Flattening a subquery into an EXISTS join

An EXISTS join is a join in which the right side of the join needs to be probed only once for each outer row. Using such a definition, an EXISTS join does not literally use the EXISTS keyword. Derby treats a statement as an EXISTS join when there will be at most one matching row from the right side of the join for a given row in the outer table.

A subquery that cannot be flattened into a normal join because of a uniqueness condition can be flattened into an EXISTS join if it meets all the requirements (see below). Recall the first example from the previous section (Flattening a subquery into a normal join):

SELECT c1 FROM t1 WHERE c1 IN (SELECT c1 FROM t2)

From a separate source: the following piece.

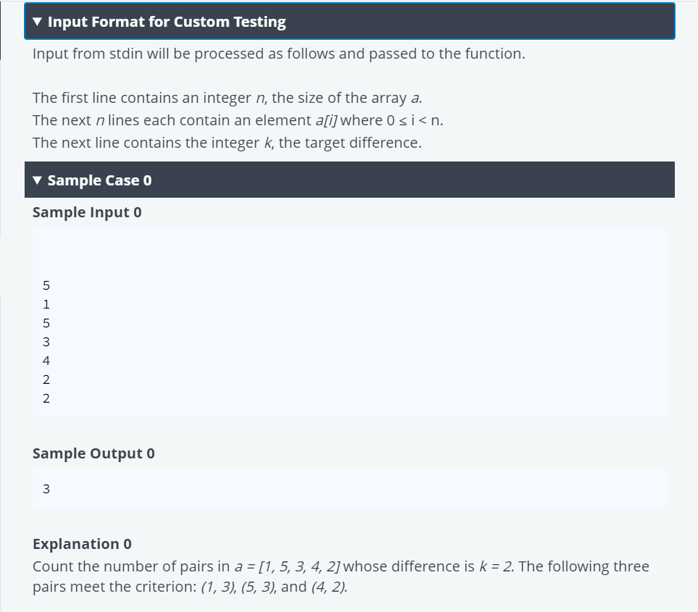Select the Sample Output 0 value 3

pyautogui.click(x=46, y=488)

This query could not be flattened into a normal join because such a join would return the wrong results. However, this query can be flattened into a join recognized internally by the Derby system as an EXISTS join. When processing an EXISTS join, Derby knows to stop processing the right side of the join after a single row is returned. The transformed statement would look something like this:

SELECT c1 FROM t1, t2
WHERE t1.c1 = t2.c1
EXISTS JOIN INTERNAL SYNTAX

Requirements for flattening into an EXISTS join:

The subquery is not under an OR.
The subquery type is EXISTS, IN, or ANY.
The subquery is not in the SELECT list of the outer query block.
There are no aggregates in the SELECT list of the subquery.
The subquery does not have a GROUP BY clause.
The subquery has a single entry in its FROM list that is a base table.
None of the predicates in the subquery, including the additional one formed between the left side of the subquery operator and the column in the subquery's SELECT list (for IN or ANY subqueries), include any subqueries, method calls, or field accesses.

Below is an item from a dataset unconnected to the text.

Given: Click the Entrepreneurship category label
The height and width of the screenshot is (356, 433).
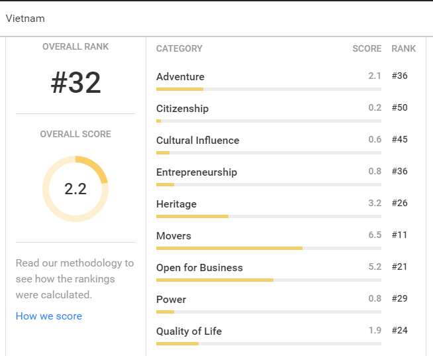Looking at the screenshot, I should tap(196, 172).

When a subquery is flattened into an EXISTS join, the table from the subquery is made join-order-dependent on all the tables with which it is correlated. This means that a table must appear inner to all the tables on which it is join-order-dependent. (In subsequent releases this restrictions can be relaxed.) For example:

SELECT t1.* FROM t1, t2
WHERE EXISTS (SELECT * FROM t3 WHERE t1.c1 = t3.c1)

gets flattened into

SELECT t1.* FROM t1, t2, t3 WHERE t1.c1 = t3.c1

where t3 is join order dependent on t1. This means that the possible join orders are (t1, t2, t3), (t1, t3, t2), and (t2, t1, t3).